>>>
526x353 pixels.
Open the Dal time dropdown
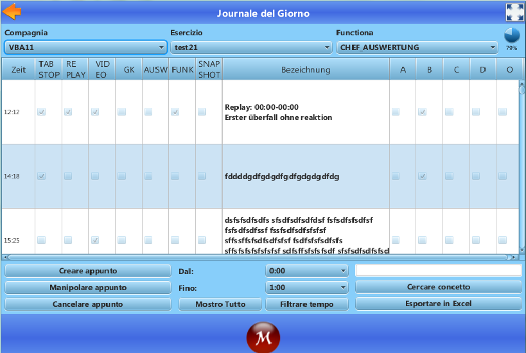(x=307, y=271)
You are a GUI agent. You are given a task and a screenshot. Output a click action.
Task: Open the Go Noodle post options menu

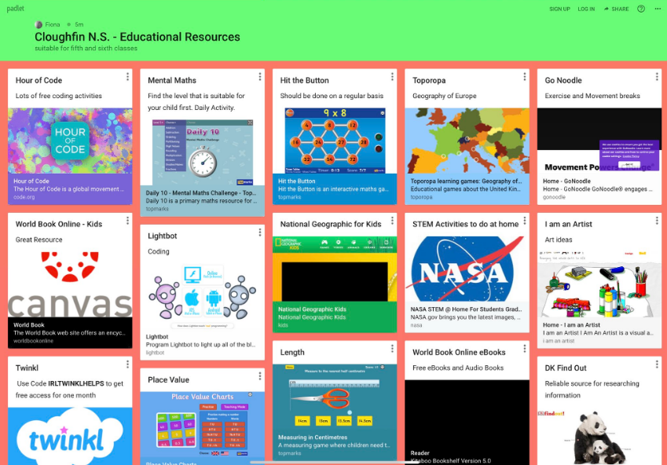pos(657,77)
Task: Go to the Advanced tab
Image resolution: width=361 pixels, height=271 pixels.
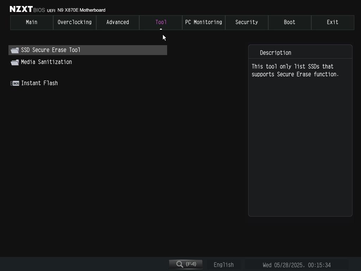Action: 118,22
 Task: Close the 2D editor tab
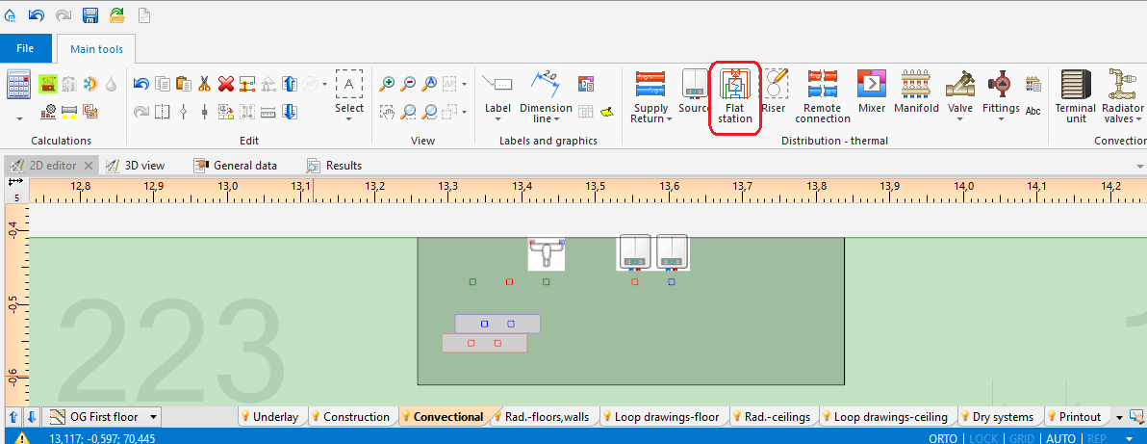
<<<
● **How to complete this task**: Return each entry exactly as given. Leave the images out.

● **The answer**:
526x353 pixels.
Open the Dal time dropdown
(x=307, y=271)
You are a GUI agent. You are given a task and a screenshot. Output a click action.
Task: Open the Go Noodle post options menu

pos(657,77)
Task: Go to the Advanced tab
Image resolution: width=361 pixels, height=271 pixels.
Action: 118,22
 Task: Close the 2D editor tab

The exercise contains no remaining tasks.